/Accounts_Payable_Invoice_to_receipt_mismatch_prediction

#Unbalanced_Classification #Random_Forest #XGBoost This study investigates the likelihood of a mismatch in receipt and invoice matching processes for accounts payables team of an American Fortune 100 company.

Primary LanguageJupyter Notebook

INTRODUCTION

This study investigates the likelihood of a mismatch in receipt and invoice matching processes for payables, called "receipt grief". An American Fortune 100 company, which is also the world's largest construction equipment manufacturer, was used as the subject of the study. Our study demonstrates how receipt grief costs can be reduced without manual intervention by developing a supervised learning model that predicts the likelihood of this event. The likelihood prediction is based on invoice attributes such as supplier code, freight transportation mode, location of receiving facility, freight weight and freight charge. If the likelihood of receipt grief is sufficiently large, an invoice can be returned to the receiving facility for review and resolution of the receipt grief before it enters the payables application. This path requires lower overall efforts and less time while reducing charges associated with manual review by freight analysts. We explore several categorical variable imputation methods like Multivariate Imputation by Chained Equations (MICE), nearest neighbor and mode imputation to reduce information loss. We implemented and compared the performance of four supervised learning algorithms namely, logistic regression, decision tree, random forest, and XG Boost using scikit-learn package in python.

DATA

Invoice data was provided by the manufacturing company over a two-year time-frame. Operational parameters such as grief code status, invoice codes, entry dates, bill line types were provided. The data consisted of 7 million rows of mainly categorical variables (Only 2 out of 20 columns were numerical). Here, the "GRIEF_CODE" is our dependent (y) variable and the remaining variables are the independent (x) variables.

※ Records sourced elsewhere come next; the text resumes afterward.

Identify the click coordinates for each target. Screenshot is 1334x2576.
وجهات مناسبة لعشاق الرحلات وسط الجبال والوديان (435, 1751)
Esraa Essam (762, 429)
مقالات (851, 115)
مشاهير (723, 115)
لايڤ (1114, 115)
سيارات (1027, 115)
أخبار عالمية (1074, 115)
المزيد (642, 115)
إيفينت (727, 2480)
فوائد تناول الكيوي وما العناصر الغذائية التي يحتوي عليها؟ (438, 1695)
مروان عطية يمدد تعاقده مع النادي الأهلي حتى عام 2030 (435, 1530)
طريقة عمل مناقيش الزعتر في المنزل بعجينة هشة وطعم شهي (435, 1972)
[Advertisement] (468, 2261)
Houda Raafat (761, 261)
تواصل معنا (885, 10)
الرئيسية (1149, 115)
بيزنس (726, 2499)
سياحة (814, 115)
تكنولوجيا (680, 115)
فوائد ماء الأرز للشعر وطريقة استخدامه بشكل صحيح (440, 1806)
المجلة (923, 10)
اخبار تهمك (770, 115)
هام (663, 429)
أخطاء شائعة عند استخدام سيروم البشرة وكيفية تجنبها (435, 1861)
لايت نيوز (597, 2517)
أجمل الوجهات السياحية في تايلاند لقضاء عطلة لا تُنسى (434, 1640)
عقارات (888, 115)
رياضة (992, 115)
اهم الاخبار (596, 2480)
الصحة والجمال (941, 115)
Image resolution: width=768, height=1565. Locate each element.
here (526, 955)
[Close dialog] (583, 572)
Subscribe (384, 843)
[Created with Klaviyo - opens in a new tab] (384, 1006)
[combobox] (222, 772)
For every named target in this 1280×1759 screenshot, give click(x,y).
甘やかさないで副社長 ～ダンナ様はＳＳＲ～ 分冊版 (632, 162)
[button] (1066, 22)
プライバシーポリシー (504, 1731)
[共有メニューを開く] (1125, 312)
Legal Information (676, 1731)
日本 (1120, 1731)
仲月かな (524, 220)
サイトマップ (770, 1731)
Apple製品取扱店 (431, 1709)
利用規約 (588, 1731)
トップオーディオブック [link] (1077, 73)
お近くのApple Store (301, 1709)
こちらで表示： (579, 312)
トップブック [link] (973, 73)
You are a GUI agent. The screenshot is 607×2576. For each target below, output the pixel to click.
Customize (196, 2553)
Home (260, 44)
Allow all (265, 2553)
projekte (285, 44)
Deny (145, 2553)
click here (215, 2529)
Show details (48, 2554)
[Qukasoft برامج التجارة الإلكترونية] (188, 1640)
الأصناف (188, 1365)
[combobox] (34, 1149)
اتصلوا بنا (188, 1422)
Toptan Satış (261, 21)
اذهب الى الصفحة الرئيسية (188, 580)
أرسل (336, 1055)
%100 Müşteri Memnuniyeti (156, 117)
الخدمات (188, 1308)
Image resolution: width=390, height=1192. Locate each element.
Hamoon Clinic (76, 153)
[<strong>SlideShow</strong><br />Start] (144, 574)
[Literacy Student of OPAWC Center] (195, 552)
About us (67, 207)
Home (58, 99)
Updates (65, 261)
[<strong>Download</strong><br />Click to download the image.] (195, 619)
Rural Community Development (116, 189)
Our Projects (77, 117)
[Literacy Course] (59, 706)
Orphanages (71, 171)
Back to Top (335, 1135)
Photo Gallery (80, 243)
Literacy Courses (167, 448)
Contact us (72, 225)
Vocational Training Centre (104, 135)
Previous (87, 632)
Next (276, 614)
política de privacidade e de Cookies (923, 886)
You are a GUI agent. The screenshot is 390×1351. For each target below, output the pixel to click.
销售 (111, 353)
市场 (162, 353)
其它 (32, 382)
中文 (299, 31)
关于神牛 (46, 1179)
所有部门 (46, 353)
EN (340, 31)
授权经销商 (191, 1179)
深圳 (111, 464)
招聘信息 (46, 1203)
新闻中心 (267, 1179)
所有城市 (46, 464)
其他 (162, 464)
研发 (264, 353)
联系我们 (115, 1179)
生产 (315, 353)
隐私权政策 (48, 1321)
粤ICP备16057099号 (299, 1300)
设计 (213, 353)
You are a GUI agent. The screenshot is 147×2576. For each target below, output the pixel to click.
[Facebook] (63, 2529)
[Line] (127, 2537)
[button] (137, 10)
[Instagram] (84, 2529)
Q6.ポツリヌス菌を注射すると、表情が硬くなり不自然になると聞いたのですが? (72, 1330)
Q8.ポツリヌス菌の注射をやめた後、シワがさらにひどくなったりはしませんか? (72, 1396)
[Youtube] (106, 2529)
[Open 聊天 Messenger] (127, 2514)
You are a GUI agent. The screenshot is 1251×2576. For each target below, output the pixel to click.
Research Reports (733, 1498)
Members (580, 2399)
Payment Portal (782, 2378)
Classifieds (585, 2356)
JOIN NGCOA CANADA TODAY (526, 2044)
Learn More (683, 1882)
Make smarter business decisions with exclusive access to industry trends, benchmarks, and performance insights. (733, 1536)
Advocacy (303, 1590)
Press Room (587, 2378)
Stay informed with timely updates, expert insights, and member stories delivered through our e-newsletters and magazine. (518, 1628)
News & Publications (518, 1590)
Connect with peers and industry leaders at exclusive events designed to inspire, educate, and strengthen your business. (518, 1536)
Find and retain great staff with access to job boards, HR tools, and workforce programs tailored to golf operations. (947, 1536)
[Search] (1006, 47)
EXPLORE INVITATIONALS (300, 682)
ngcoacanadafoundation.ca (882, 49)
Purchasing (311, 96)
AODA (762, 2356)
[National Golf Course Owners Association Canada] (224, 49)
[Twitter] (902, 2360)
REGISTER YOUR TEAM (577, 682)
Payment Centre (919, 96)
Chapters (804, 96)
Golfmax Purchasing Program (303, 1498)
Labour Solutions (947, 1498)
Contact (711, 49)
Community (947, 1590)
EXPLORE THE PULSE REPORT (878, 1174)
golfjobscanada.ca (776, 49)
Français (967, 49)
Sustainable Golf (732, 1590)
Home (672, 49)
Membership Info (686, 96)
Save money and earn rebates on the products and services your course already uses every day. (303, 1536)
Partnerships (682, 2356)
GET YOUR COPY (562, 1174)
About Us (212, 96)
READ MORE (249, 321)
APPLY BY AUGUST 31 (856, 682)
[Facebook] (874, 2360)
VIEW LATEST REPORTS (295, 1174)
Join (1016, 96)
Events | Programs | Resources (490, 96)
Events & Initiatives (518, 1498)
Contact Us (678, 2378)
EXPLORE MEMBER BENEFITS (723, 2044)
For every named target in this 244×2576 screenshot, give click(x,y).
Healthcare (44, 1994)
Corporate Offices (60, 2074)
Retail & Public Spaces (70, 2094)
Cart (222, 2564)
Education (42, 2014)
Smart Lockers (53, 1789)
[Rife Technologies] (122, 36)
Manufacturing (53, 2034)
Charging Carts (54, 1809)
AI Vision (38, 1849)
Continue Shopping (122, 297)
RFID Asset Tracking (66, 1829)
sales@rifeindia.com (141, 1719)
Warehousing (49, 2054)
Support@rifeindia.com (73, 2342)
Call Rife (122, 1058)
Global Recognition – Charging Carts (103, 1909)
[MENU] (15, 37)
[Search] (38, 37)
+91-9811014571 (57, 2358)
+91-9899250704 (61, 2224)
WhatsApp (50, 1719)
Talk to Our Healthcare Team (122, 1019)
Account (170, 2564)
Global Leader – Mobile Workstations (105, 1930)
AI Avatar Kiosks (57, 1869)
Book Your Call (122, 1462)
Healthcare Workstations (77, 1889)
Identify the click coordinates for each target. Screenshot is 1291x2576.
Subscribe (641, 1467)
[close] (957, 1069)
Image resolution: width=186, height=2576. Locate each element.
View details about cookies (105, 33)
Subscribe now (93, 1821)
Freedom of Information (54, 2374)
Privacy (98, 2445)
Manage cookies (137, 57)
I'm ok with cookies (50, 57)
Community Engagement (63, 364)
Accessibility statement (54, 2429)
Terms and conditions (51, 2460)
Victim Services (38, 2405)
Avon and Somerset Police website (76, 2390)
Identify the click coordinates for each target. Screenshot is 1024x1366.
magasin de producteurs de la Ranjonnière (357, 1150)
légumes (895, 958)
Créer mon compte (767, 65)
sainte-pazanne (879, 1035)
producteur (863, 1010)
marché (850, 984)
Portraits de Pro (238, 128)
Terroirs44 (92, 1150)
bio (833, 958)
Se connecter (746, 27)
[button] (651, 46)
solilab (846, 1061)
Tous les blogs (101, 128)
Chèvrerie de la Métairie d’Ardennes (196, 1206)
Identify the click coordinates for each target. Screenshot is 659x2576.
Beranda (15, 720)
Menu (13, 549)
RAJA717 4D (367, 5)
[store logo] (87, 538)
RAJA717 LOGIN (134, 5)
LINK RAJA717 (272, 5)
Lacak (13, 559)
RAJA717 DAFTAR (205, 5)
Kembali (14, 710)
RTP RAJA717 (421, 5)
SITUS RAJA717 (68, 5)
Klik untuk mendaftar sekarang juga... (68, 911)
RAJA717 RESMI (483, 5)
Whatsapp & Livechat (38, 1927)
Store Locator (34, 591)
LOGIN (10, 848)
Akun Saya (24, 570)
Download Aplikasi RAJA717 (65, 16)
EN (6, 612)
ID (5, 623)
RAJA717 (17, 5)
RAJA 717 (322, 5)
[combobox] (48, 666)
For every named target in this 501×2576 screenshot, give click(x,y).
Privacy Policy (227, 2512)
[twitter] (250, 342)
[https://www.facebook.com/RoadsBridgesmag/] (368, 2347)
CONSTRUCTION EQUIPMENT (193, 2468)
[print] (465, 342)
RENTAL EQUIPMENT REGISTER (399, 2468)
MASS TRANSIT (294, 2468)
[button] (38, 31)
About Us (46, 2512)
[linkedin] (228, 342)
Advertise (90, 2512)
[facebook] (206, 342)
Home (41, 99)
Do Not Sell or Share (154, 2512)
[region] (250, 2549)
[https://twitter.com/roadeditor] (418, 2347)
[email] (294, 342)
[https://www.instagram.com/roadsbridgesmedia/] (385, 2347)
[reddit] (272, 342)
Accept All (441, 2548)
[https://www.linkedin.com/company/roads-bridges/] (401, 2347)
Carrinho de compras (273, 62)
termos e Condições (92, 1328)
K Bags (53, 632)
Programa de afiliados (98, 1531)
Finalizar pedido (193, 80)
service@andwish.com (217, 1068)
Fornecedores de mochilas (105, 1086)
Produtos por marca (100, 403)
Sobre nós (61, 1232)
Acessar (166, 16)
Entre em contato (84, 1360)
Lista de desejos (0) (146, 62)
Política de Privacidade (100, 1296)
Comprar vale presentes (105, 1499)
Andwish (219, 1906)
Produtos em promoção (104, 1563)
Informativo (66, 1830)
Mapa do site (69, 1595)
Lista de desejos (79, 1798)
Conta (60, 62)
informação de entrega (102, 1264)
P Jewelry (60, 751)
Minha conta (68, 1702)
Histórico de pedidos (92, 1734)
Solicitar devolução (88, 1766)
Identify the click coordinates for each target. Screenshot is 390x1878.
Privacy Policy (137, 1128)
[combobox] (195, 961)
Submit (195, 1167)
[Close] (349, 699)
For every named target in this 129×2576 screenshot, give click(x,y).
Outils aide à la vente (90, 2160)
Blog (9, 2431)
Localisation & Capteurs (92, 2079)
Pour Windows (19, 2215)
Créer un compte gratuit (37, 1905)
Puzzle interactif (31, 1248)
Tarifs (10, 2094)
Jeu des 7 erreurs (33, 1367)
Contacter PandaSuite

Given below in Table 1 is a comprehensive explanation of the individual variables:

The data analysis and modeling procedures used in the study is illustrated in Figure 1. The key steps involved for data analysis and modeling include: Data preparation involving Data Cleaning, Feature Engineering and Data Pre-processing, Data Modelling and Model Evaluation.

EXPLORATORY DATA ANALYSIS

We investigated the characteristics of variables contained within the data set, including their data types, range of valid values, their distributions, and missing data values. Results of data exploration were used to develop strategies for modeling. The following are some of the important features we explored:

  1. The time series plots in figure 2, grief (grief varying with ship date and entry date) showed no significant seasonality, cycles or trends. One of the significant models that we considered applying was the time series model. However, because there were no interesting patterns observed, we did not analyze the data using this model.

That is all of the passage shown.